19th to 20th Dynasty 1292 to 1075 B.C
H: 37.5cm W: 28.9 D: 3.8cm



A fragment of indurated limestone carved in sunk relief. A row of three shrouded deities are depicted seated, facing left, each wearing a broad collar and characteristic crown. Osiris is shown with pharaonic beard and his typical feathered atef crown. Isis sits behind him with a throne-like hieroglyph on her head. Nephthys then follows, wearing a headdress in the shape of a house and basket. The field between the figures is inscribed with hieroglyphs. Traces of red pigment remain on the stone.

Nephthys and her sister Isis were often paired in funerary rites in their roles as protectors of the mummy and the god Osiris, who presided over the underworld as judge and lord of the dead. According to the Osiris myth, it was Isis and Nephthys who cared for the god’s body after his murder at the hands of Set, and who protected his son Horus while he grew up. The trio are frequently depicted together in papyrus paintings, as seen in the Book of the Dead for the Chantress of Amun Nauny (c. 1050 BC) in Metropolitan Museum of Art, New York (30.3.31).


The Private Collection of Elbert E Farman (1831-1911), Bath, New Hampshire
The Private Collection of Darius Ogden Mills (1825-1910), Millbrae, California
The Metropolitan Museum of Art, New York, given by the above in 1904 (accession number 04.3.532)
Private Collection, acquired from the above in 1959 (144.S)
Thence by descent.
ALR: S00229314, with IADAA Certificate, this item has been checked against the Interpol database.  

Note on the Provenance

Elbert Eli Farman (1831-1911) was born in 1831 at New Haven, Oswego County, New York, and studied law after graduating from Amherst College. His studies in criminal, international, and civil law served him well in his position as ambassador and consul general of the United States in Egypt between 1876 and 1881. He also went on to work as Judge of the Mixed Tribunals of Egypt and served as a member of the International Commission. A firm abolitionist, Farman was involved in the freeing of at least fifteen slaves during his time in the Egypt.
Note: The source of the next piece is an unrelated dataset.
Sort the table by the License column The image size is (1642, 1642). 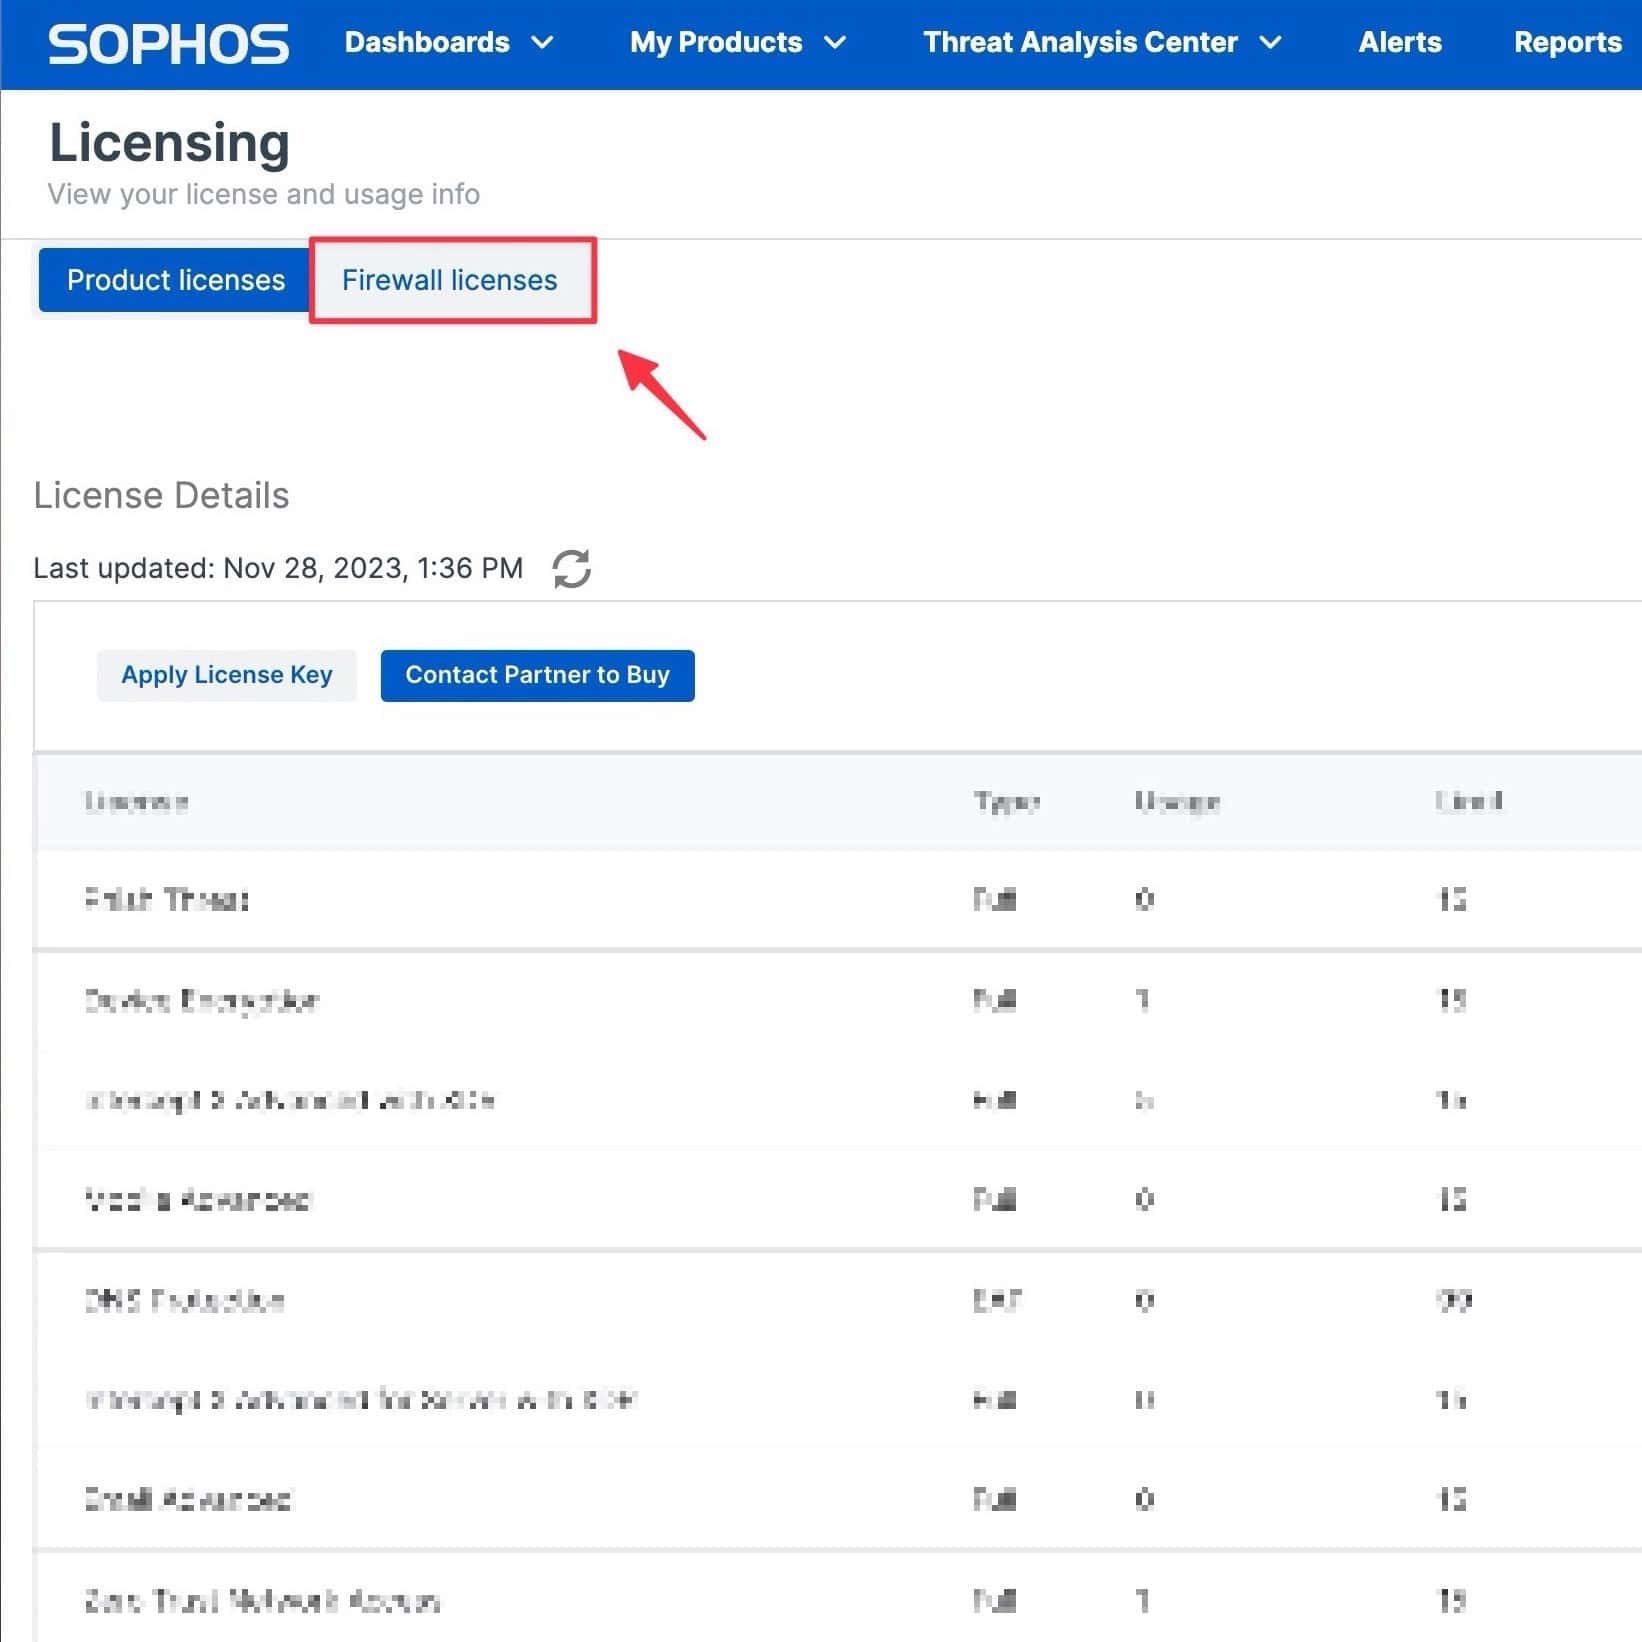point(136,801)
Farman was instrumental in negotiating the gift of Cleopatra’s Needle, the ancient obelisk which now stands in Central Park, for New York. As both London and Paris had previously received monumental obelisks, Farman wanted to secure an equivalent gift for the United States. His work with the Khedive of Egypt and his successor meant that Cleopatra’s Needle, unlike the London and Paris obelisks, was gifted freely.

During his time as consul general, Farman gathered a wide collection of ancient coins, scarabaei, bronzes, porcelain, and other antiquities.

Darius Ogden Mills (1825-1910) was born in 1825 to a well-established family in Salem, New York. He moved to Sacramento in the late 1840s, following the California Gold Rush. Within his first year as a shopkeeper, Mills turned his $5,000 investment into $40,000 in profit. His ventures in railroads, investing, and mining made him the richest man in California at one point. Mills co-founded the Bank of California in 1864 and, after the bank collapsed in the 1870s, returned to serve as President for three years without pay to restore it to its former stability. His estate occupied 500 acres of the Rancho Buri Buri near San Francisco; the town of Millbrae now on this site still bears his name today.

Mills was also known for his philanthropy. He developed three hotels to cheaply house poor men, starting with ‘Mills House No. 1’ at 160 Bleecker Street, New York. His aim in this was to “encourage men of limited means to practice economy by enabling them to live comfortably at a very small outlay”.

Mills served as president of the New York Botanical Garden, and a trustee of the American Museum of Natural History, American Geographical Society, Carnegie Institute, and the Lick estate and observatory. He donated much of his collection of antiquities and art to the Metropolitan Museum in 1904.